Your goal ->
Please pick out every line below that contains the word "perform" and copy each of those lines in full.
# Data records start
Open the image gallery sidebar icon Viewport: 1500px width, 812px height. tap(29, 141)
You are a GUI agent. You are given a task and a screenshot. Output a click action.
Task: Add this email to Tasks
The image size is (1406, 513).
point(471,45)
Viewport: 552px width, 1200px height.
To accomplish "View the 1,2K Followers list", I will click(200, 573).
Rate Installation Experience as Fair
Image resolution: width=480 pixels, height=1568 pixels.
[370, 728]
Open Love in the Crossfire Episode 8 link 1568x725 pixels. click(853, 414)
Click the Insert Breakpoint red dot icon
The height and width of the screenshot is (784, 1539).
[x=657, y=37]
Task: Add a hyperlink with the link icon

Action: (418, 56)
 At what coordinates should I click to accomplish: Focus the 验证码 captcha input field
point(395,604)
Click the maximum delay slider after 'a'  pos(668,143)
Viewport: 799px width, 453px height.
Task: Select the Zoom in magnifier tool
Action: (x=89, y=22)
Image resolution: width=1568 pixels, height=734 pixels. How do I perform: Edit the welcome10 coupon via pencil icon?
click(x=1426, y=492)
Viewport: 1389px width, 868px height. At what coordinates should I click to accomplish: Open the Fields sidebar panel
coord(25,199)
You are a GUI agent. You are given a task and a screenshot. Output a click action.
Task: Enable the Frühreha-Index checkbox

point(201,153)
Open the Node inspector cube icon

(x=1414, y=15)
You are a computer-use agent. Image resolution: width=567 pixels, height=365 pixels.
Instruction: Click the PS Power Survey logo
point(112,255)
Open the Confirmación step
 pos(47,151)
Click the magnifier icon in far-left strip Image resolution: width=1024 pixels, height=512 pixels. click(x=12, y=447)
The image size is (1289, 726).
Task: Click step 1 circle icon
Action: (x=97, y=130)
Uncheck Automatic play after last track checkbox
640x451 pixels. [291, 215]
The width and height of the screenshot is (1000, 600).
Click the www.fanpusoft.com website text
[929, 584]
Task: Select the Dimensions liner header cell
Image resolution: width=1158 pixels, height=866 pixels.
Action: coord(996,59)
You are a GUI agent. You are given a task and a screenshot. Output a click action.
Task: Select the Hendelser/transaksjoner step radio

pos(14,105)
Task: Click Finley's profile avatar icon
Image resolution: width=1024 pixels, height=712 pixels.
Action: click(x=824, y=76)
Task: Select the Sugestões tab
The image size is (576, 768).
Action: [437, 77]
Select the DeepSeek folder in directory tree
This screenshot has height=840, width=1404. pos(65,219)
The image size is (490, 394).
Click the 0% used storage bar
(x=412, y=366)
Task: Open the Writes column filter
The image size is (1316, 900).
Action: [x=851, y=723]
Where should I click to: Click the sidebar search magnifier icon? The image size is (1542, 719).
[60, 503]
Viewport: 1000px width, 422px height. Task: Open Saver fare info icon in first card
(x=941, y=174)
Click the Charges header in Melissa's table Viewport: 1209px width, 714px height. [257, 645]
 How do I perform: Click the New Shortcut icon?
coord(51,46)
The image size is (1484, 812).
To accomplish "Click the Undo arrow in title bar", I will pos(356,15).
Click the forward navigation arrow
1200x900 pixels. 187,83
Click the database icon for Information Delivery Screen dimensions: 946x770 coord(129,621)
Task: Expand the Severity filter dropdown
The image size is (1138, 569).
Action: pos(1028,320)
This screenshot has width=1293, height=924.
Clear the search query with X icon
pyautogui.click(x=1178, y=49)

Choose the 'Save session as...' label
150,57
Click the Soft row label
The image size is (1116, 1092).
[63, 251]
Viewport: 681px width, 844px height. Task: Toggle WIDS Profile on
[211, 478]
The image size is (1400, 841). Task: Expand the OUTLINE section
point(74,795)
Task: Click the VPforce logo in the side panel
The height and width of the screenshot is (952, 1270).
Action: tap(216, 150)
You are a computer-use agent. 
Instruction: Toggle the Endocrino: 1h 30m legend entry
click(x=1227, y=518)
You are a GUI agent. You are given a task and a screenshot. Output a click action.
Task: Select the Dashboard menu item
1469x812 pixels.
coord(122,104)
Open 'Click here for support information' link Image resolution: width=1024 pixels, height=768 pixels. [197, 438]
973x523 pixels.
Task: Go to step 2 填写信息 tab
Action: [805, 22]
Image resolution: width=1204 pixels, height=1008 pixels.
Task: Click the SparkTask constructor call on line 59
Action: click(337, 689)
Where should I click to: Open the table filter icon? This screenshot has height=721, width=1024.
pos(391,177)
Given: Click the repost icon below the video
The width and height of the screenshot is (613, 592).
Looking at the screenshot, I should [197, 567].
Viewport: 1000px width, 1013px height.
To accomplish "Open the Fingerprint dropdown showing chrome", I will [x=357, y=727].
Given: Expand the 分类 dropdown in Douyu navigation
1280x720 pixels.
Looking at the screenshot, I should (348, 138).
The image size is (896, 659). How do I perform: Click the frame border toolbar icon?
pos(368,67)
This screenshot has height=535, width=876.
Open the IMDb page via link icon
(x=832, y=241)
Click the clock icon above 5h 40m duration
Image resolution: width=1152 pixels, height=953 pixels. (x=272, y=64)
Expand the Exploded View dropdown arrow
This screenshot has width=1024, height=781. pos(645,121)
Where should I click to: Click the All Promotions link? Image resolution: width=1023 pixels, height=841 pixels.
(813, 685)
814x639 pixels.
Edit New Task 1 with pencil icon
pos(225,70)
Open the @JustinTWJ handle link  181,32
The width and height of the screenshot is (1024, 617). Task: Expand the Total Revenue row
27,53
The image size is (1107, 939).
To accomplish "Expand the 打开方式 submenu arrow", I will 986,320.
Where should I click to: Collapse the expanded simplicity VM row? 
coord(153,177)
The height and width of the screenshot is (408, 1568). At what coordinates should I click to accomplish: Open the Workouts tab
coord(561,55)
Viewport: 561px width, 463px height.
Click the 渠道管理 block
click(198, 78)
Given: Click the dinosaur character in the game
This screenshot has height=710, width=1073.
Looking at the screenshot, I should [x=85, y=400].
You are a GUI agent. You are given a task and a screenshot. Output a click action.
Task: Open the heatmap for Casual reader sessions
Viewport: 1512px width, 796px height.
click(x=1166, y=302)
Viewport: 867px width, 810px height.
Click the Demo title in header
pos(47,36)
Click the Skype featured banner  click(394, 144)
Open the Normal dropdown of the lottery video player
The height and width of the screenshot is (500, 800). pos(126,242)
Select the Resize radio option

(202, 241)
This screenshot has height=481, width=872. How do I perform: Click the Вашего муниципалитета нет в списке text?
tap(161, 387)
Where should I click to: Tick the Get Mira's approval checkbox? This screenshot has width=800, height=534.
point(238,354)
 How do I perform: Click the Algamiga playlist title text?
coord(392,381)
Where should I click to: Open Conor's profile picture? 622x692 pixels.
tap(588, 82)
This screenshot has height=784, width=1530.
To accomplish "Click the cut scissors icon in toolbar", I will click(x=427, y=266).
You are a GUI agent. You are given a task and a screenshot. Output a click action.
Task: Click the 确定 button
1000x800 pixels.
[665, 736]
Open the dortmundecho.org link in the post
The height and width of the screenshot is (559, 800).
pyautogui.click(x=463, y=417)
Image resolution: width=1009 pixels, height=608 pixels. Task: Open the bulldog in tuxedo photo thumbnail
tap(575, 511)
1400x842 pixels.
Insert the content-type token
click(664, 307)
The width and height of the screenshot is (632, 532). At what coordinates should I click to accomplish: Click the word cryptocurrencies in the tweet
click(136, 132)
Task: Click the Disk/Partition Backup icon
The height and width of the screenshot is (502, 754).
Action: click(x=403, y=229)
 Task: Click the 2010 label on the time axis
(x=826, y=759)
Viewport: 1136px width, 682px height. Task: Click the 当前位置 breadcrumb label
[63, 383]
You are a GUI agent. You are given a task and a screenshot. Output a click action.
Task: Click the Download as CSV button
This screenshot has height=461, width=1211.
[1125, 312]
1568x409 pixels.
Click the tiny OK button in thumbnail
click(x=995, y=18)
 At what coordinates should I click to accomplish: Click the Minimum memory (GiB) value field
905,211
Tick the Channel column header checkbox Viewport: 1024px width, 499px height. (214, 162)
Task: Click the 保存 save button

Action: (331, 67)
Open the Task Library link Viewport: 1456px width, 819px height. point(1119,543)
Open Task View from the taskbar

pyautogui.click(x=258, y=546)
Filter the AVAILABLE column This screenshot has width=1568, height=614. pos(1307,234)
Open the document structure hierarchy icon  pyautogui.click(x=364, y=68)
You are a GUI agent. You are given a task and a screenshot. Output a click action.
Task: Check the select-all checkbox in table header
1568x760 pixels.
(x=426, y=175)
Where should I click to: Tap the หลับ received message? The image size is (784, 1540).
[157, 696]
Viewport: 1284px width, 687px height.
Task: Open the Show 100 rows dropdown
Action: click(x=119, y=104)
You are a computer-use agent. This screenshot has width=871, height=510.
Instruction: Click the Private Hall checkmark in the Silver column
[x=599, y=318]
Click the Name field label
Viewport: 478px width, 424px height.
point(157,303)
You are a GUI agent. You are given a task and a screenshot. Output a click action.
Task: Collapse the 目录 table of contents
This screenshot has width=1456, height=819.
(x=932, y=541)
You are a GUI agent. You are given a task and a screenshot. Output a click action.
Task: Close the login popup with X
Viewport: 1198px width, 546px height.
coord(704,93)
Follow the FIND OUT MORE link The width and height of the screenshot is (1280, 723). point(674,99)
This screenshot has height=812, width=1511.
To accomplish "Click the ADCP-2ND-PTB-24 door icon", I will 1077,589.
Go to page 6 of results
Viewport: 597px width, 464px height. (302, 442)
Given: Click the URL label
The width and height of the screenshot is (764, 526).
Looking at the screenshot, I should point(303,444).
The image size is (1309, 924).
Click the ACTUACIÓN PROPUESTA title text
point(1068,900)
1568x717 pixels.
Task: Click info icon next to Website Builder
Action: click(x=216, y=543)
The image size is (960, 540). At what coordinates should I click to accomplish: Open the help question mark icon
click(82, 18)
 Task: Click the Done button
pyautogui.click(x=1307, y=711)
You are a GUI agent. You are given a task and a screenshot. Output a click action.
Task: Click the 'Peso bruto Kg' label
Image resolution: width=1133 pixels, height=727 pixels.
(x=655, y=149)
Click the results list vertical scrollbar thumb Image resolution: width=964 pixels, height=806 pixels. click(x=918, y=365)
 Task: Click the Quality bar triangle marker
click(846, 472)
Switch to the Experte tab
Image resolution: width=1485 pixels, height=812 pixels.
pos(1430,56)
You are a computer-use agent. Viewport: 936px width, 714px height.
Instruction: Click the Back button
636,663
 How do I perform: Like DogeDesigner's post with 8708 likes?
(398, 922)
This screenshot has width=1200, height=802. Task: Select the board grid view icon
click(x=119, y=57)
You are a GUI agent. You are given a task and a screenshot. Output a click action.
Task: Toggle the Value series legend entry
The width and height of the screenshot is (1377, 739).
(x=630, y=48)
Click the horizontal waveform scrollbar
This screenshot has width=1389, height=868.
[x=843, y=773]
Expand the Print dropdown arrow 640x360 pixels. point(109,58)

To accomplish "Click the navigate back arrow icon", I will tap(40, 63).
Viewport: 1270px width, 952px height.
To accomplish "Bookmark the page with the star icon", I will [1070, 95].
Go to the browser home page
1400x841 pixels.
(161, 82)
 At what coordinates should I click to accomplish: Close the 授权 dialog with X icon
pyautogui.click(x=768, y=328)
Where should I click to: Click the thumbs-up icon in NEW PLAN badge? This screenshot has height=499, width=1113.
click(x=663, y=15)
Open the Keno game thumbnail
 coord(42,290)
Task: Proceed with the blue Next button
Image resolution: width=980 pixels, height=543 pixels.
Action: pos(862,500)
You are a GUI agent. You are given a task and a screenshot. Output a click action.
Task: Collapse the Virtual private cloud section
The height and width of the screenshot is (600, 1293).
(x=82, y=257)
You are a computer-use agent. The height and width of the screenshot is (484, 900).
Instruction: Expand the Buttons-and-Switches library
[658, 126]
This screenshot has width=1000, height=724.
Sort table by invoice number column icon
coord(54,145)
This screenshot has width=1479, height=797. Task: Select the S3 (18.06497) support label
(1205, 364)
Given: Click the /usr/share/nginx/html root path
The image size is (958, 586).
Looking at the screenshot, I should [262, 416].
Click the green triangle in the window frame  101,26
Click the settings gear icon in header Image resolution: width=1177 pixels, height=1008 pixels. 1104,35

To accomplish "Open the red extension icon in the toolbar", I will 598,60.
# Data records end
Reply ->
Image resolution: width=1568 pixels, height=734 pixels. How do I perform: Edit the welcome10 coupon via pencil icon?
 How do I perform: Click the New Shortcut icon?
The image size is (896, 659). How do I perform: Click the frame border toolbar icon?
This screenshot has height=481, width=872. How do I perform: Click the Вашего муниципалитета нет в списке text?
 How do I perform: Click the Algamiga playlist title text?
 How do I perform: Like DogeDesigner's post with 8708 likes?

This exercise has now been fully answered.